Het is al tien jaar geleden dat Rik Carmen is overleden. Hij wordt op het internet (zonder foto overigens) vooral herinnerd als iemand die zich heeft ingezet voor het groene gedachtegoed, waaronder 15 jaar als secretaris van Groen-plus, en ook als lid van de fietsersbond, van Okra en als vader van 5 kinderen. Allemaal dingen die ik niet wist, omdat ze voor één keer eens niet “van vóór mijn tijd” waren (zoals Ben Crabbé zich daaraan altijd ergert), maar “van nà mijn tijd”! Ik heb in mijn archief immers een tekst aangetroffen van maandag 27 oktober 1997, die een afscheid van Rik wil zijn. En sedert dat afscheid heb ik nooit meer iets van hem vernomen. Die tekst ging als volgt:
Wie in België Rik heet, is voorbestemd om wielrenner te worden.
Rik I bereed naast de fiets ook de scheve schaats, Rik II werd Vlaanderens “last emperor”, maar Rik Carmen verkoos de KWB boven de BWB en reed langs die weg recht het VCVO binnen.
Ik bespaar u de lijdensweg van iemand die in België Carmen heet…
De misverstanden over het geslacht van deze engel hebben mij trouwens nog tot op de laatste momenten van Riks carrière parten gespeeld (*).
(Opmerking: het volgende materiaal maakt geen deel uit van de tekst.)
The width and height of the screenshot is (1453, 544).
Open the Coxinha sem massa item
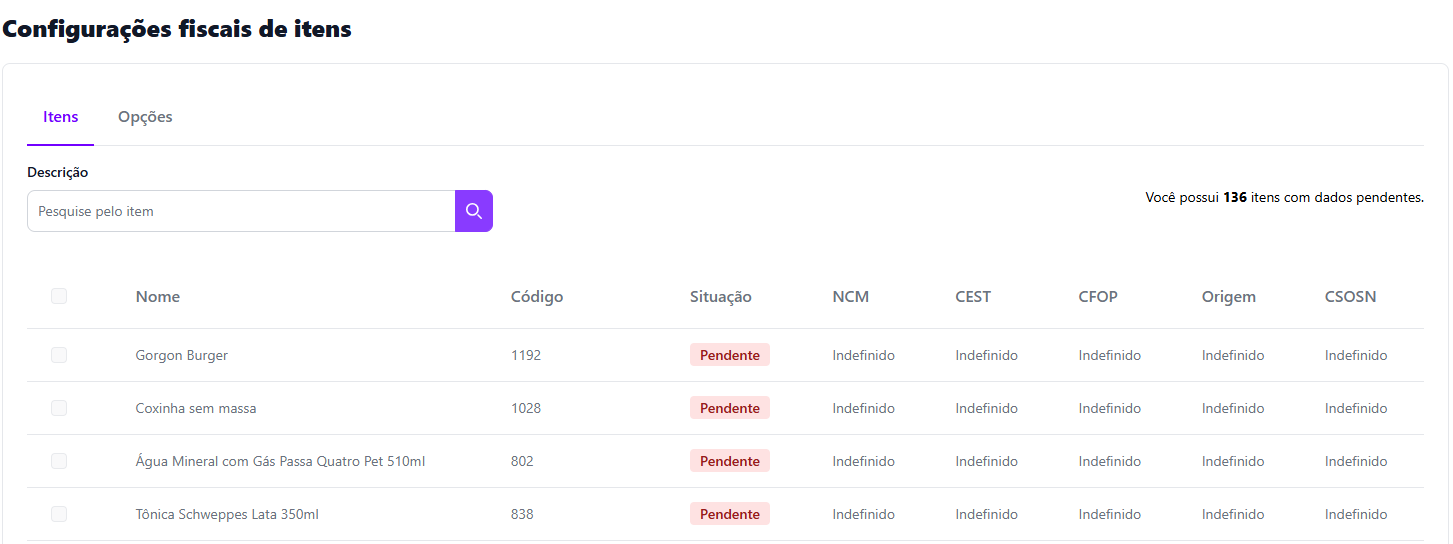click(196, 408)
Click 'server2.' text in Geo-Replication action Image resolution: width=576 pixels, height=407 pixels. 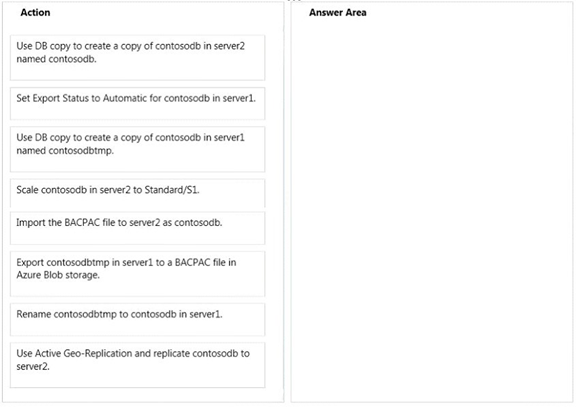click(x=33, y=367)
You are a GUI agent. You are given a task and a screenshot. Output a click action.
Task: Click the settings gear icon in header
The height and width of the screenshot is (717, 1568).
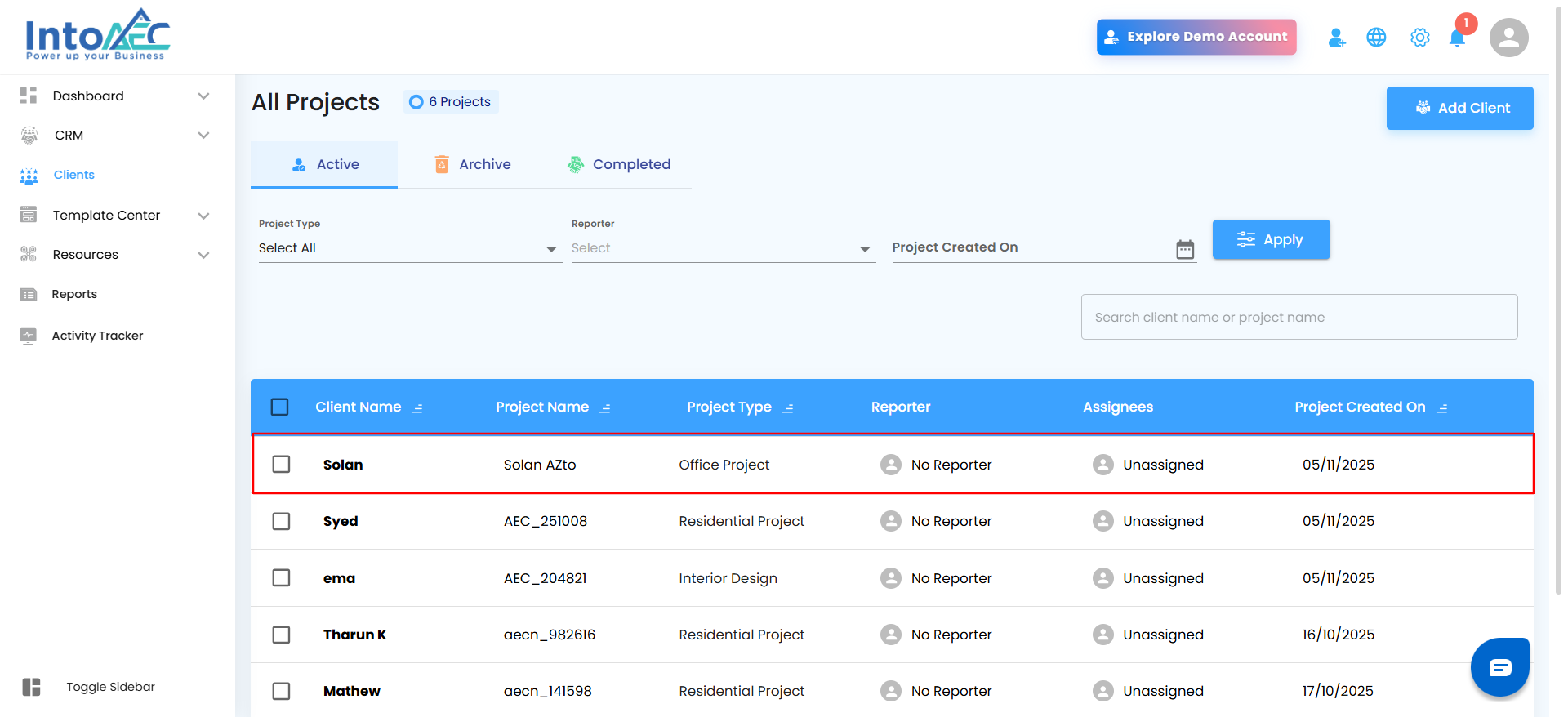tap(1419, 38)
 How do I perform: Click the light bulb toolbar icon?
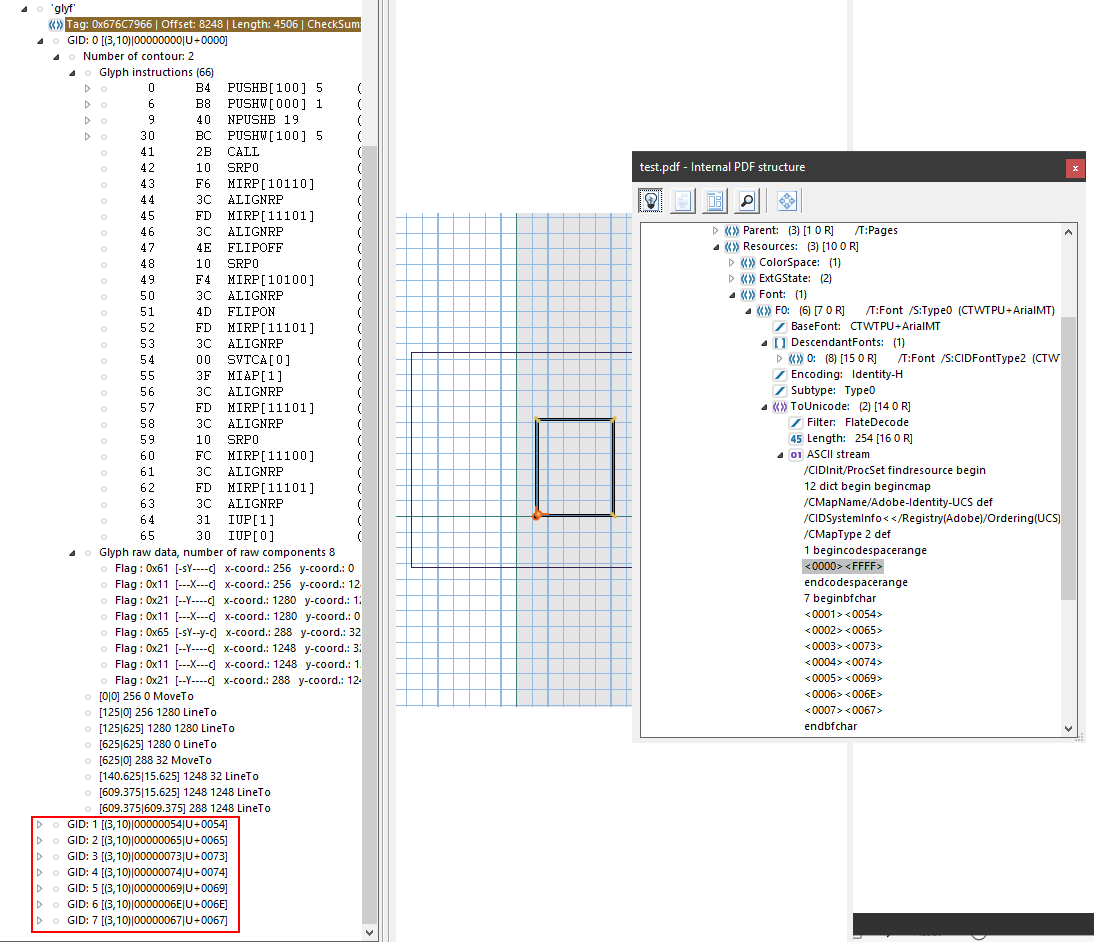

Rik, de meeste mensen rond deze tafel (**) kennen u al even lang dan ik (en dat is helaas veel langer dan ik mij hier wil herinneren – de “helaas” slaat op het feit dat het betekent dat we al een heel eindweegs afgelegd hebben, niet op het “kennen”, versta me niet verkeerd), maar goed, ze kennen u dus allemaal door en door en vragen zich af met welke verrassing ik op de valreep nog zal kunnen uitpakken. Ik vrees dat de vér gezochte vergelijking met onze wielergoden reeds aangeeft dat ik geen konijn uit mijn hoed kan toveren.
Tegelijk vat dat ook Riks carrière samen: in de schaduw, maar standvastig, altijd bereid om de handen uit de mouwen te steken, ik zou zeggen: altijd paraat, zoals hij wellicht in de jeugdbeweging nog heeft leren opdreunen – al heb ik uit zijn curriculum niet kunnen afleiden dat hij nog bij de scouts of de chiro is geweest, maar meestal gaat dit wel aan een carrière binnen de KWB vooraf.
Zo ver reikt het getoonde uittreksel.